Torsell lived next door to Snider Sr. on Darius Avenue in Rangely.
“I was a neighbor for three years,” Torsell said of Snider Sr. “I saw him every day. We always said hello. I think you would probably hear from 100 percent of the people who knew him that he was a great guy. He never talked bad about anybody. He was hard working. He was constantly doing things around the house. There wasn’t one time he didn’t ask me if I needed help if he saw me outside doing something. During that bad winter we had a couple of years ago, he pretty much plowed the snow for everybody in the neighborhood.”
Torsell last saw Snider Sr. on July 2, the day before authorities found his body in the living room of his house.
“He was in his truck driving to work, I believe,” Torsell said. “He looked like he was heading out to the mine.

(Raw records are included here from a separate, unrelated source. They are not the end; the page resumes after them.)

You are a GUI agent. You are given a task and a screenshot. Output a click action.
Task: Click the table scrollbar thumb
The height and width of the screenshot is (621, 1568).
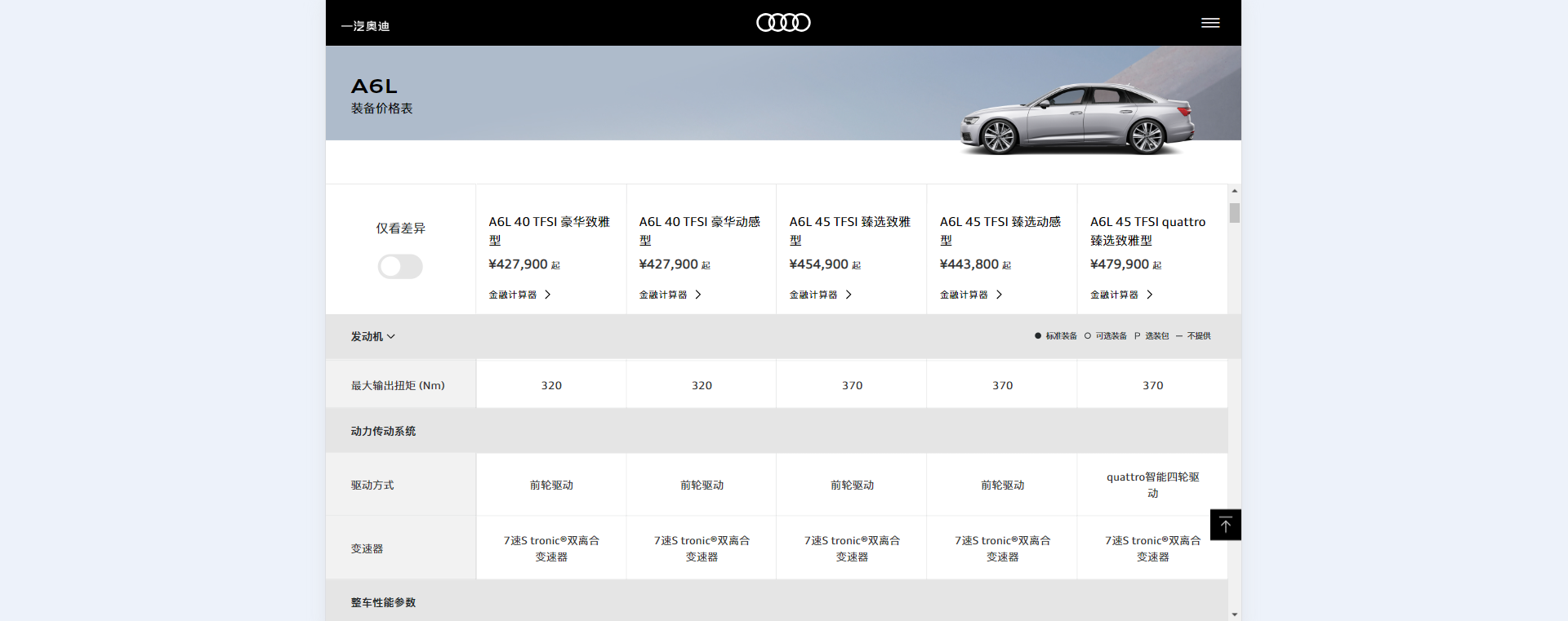click(x=1234, y=213)
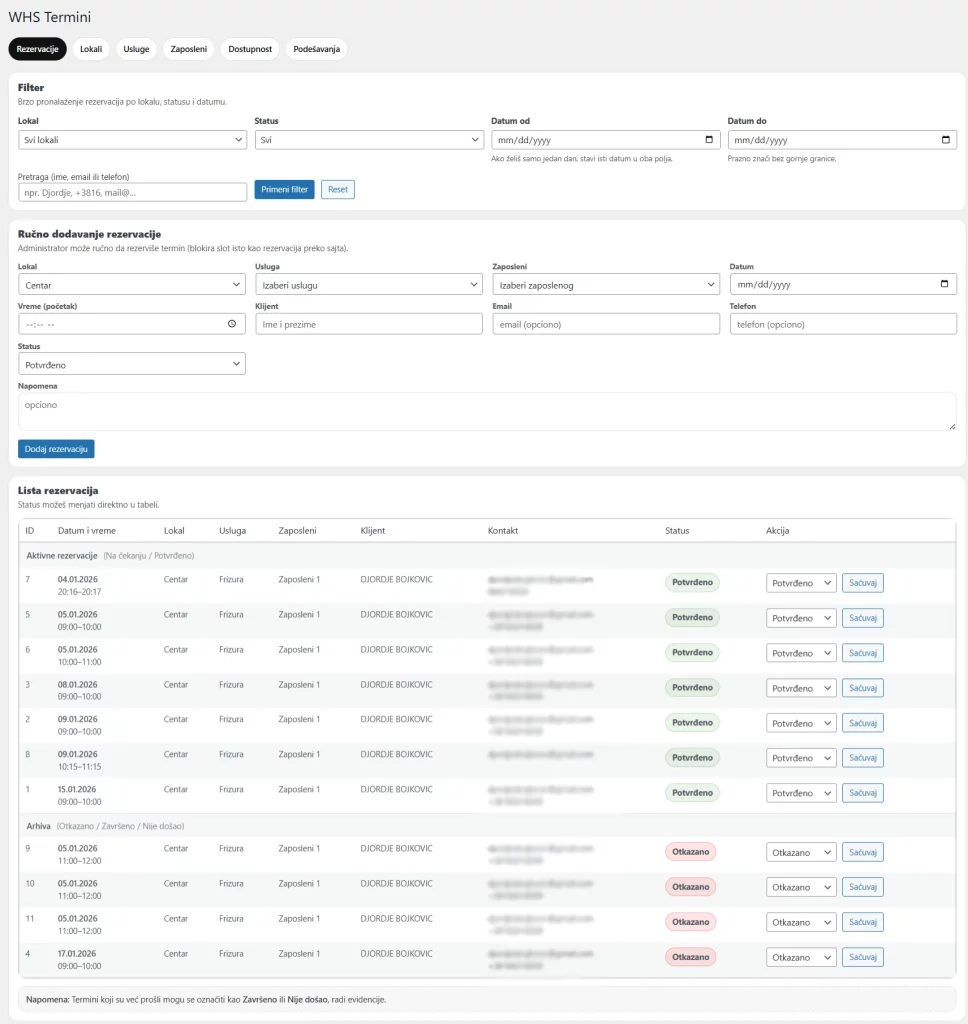Focus the Napomena textarea
The image size is (968, 1024).
click(487, 411)
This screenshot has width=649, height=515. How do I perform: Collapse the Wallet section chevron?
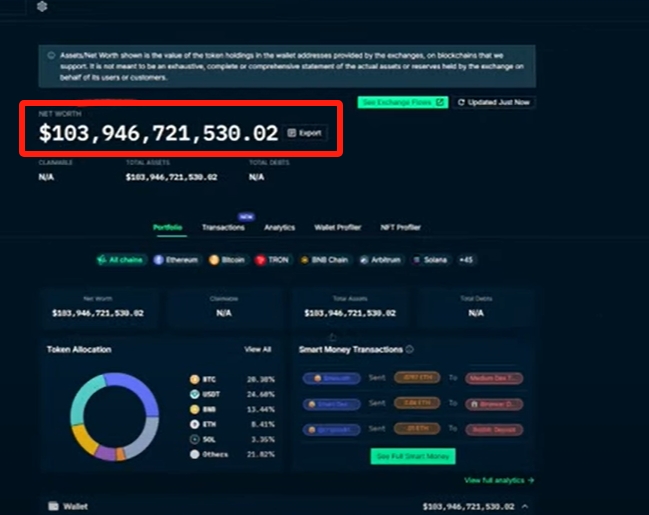[x=526, y=507]

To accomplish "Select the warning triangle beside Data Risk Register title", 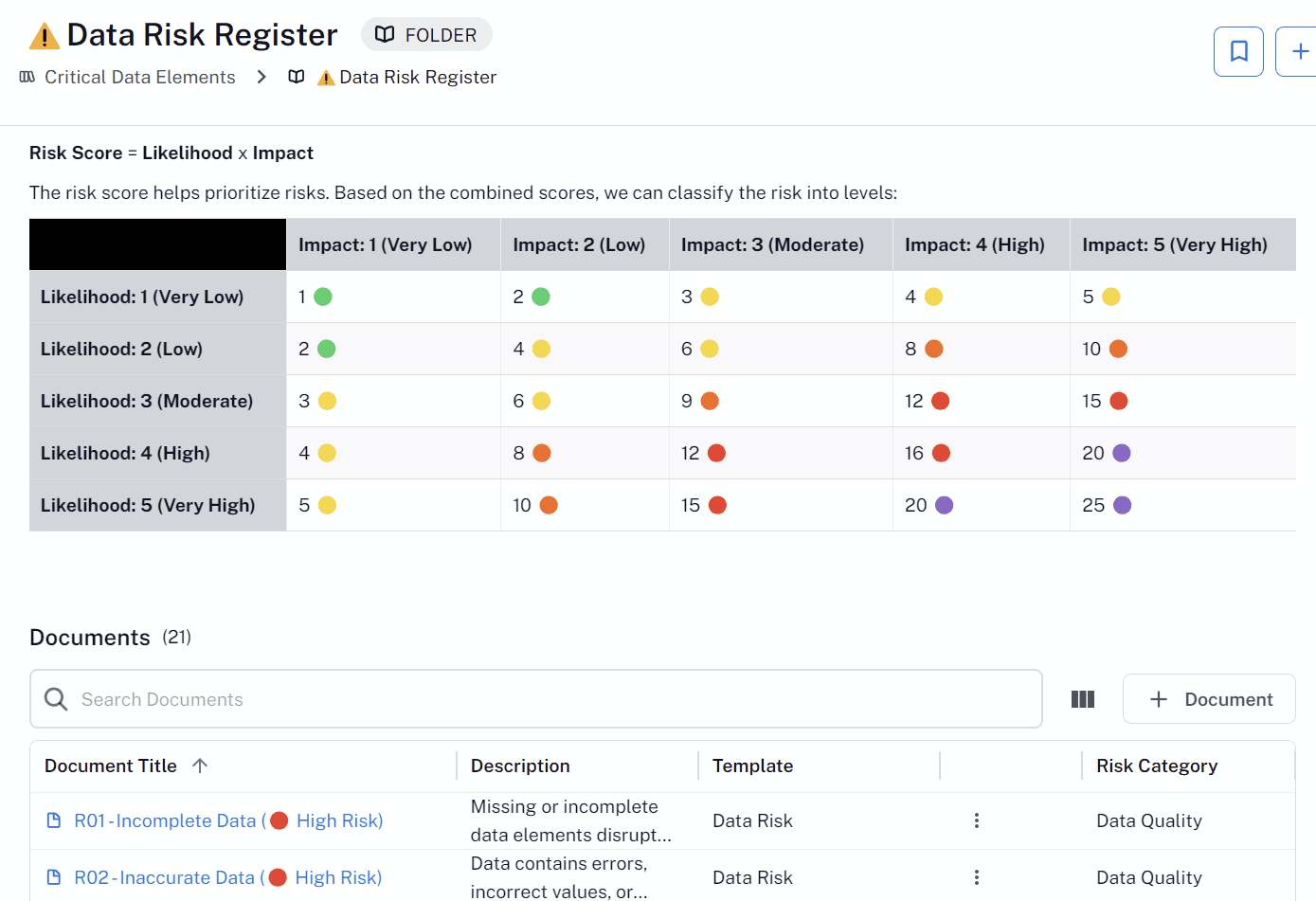I will [43, 34].
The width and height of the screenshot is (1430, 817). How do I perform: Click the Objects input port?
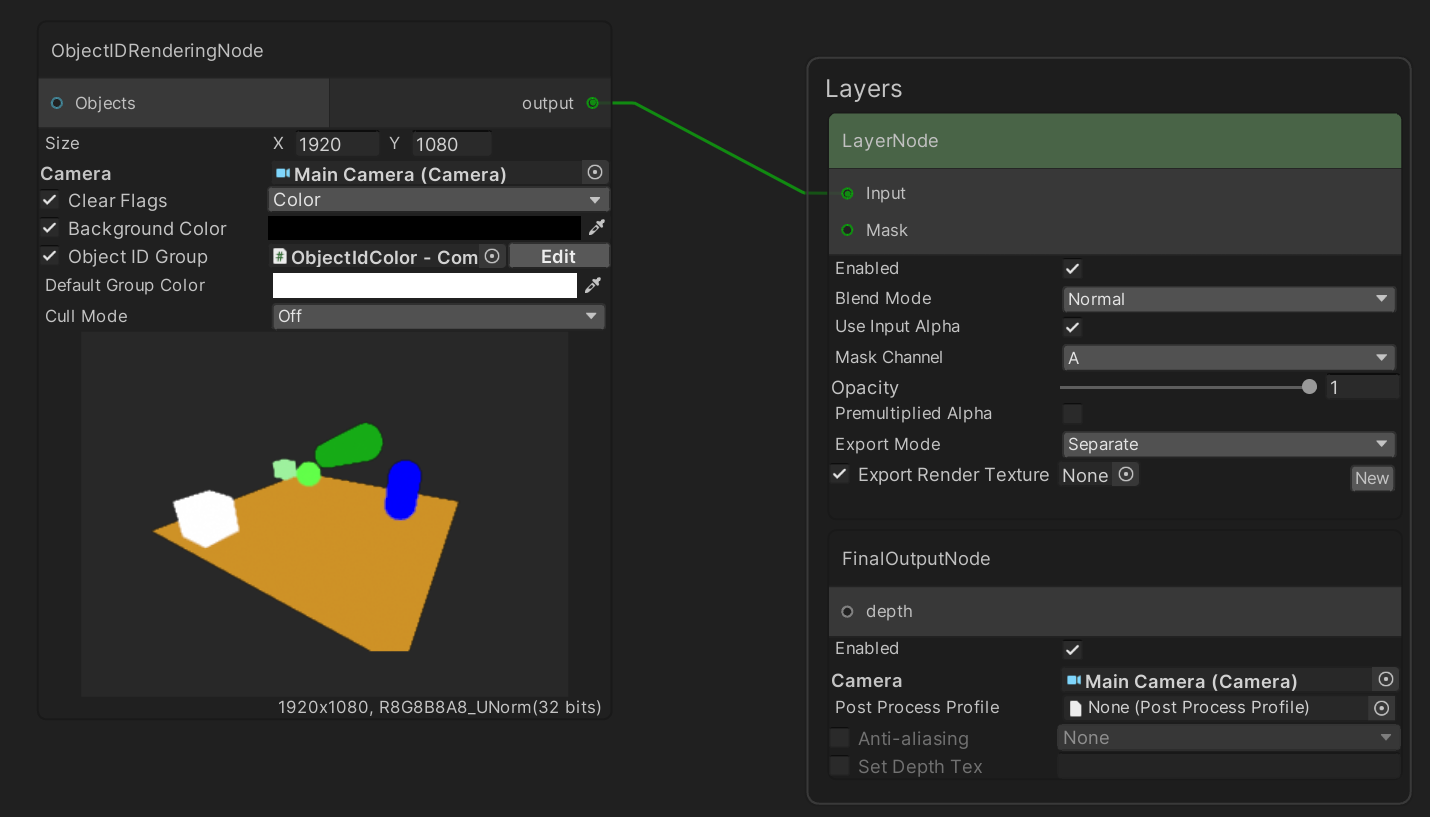(57, 103)
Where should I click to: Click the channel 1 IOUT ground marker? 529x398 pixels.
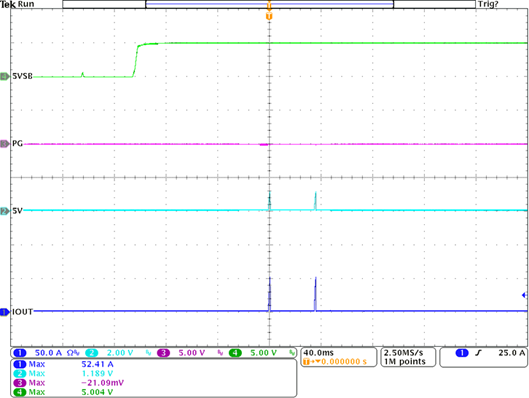[5, 312]

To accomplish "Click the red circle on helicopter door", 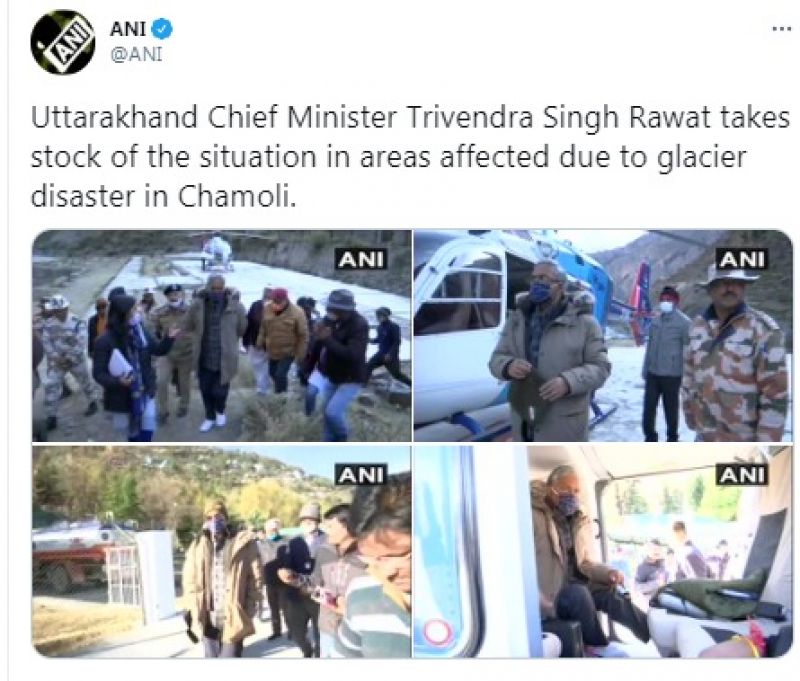I will pyautogui.click(x=437, y=632).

Those are the people who knew him the best, the miners.”
Snider Sr. worked at the Deserado Mine for nearly 20 years. Jeff Rector of Rangely, who used to work at the mine, knew the elder Snider.
“Jerry was kind of one of those guys who always had a smile on his face, just a carefree soul,” Rector said. “I can’t imagine anybody trying to hurt that guy.”
Dylan Smuts, a 1998 Rangely High School graduate, who worked with Snider Sr. at the mine, knew the younger Snider from school.
“I knew his kid first. We were the same age,” Smuts said. “We went to school together. We always called him Little Jerry. I can’t remember how long he (Snider Jr.) went to school here. He was actually a very funny kid, just a crackup. But he always had a bad temper. He kept getting in trouble.
“The divorce was hard on him,” Smuts said of Snider Sr. “That was probably around ’92 or ’93. I would have been in middle school. I remember in sixth or seventh grade and Little Jerry was here, but (at some point) he went back to Paonia to live with his mom.”
After high school, Smuts worked at the Deserado Mine for about a year and half or two years, which is how he became friends with the elder Snider.
“We rode together to work,” Smuts said. “‘Whip’ drove most of the time, because I always had a broke-down vehicle. That was probably a downfall for him. He was always giving. He’d give the shirt off his back, he really would, for anybody.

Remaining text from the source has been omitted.